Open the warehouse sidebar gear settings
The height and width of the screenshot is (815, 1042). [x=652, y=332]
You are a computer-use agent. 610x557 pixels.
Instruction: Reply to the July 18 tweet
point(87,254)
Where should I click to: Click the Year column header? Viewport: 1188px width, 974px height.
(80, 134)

——

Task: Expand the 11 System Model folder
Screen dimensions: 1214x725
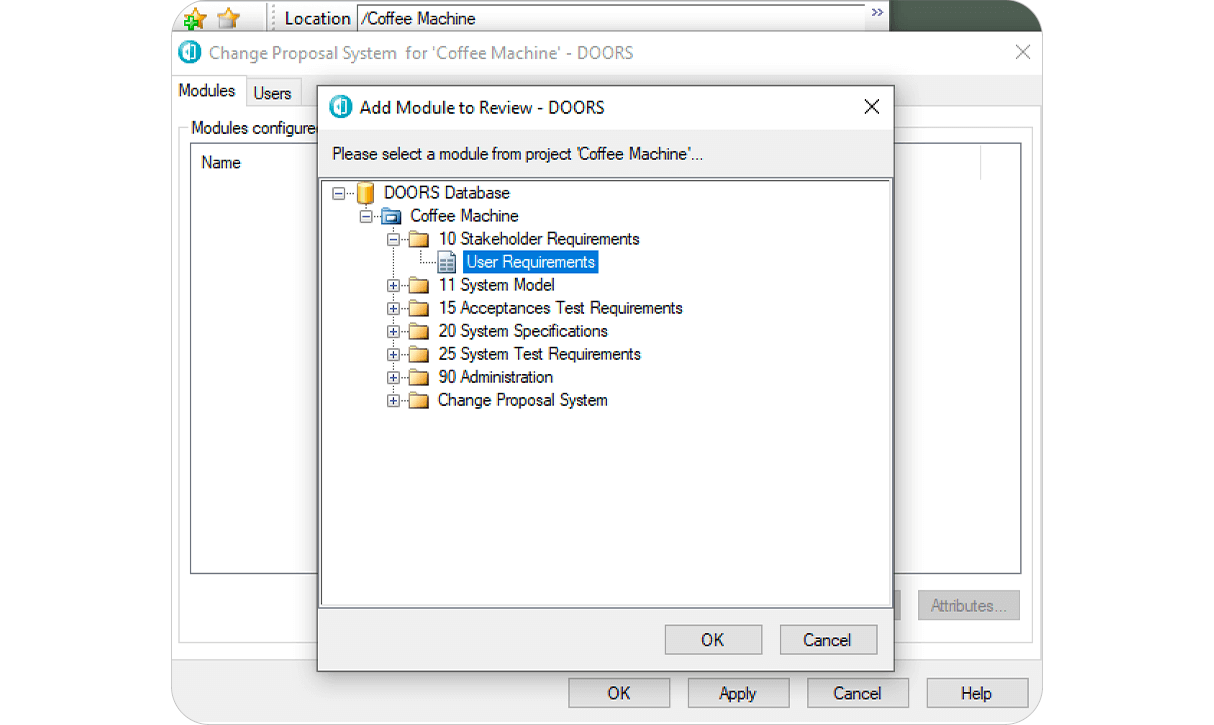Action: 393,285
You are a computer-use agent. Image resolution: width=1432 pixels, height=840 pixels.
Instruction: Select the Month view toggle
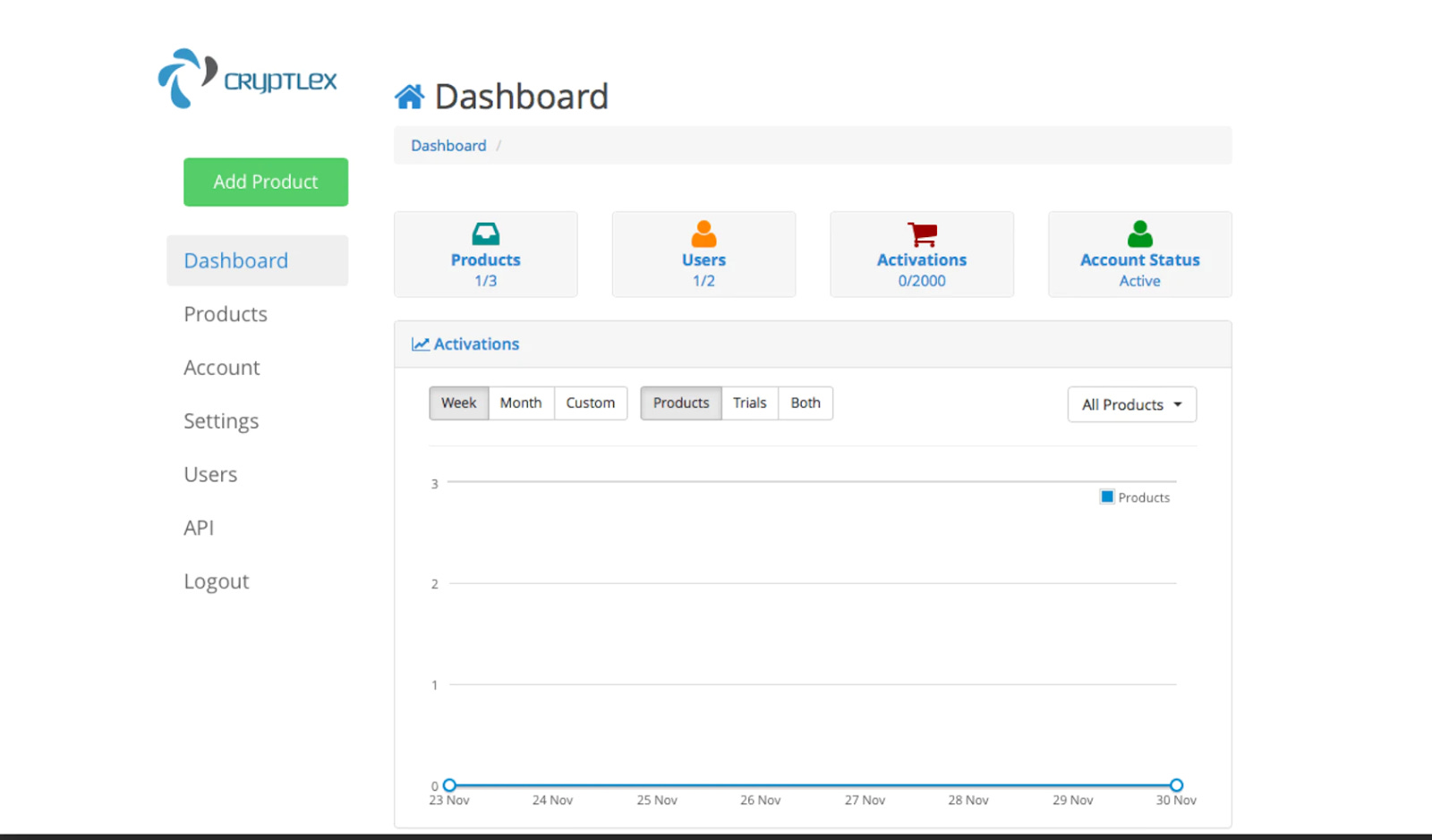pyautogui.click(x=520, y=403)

——

What is asked => Lay out the material as a Markdown table with the columns Row and Line text, beginning at the line that contains "You are a computer-use agent. Image" and stopping after the line that contains "pyautogui.click(x=520, y=403)". Skip blank lines and leave the pictures out.

Task response =>
| Row | Line text |
|---|---|
| 1 | You are a computer-use agent. Image resolution: width=1432 pixels, height=840 pixels. |
| 2 | Instruction: Select the Month view toggle |
| 3 | pyautogui.click(x=520, y=403) |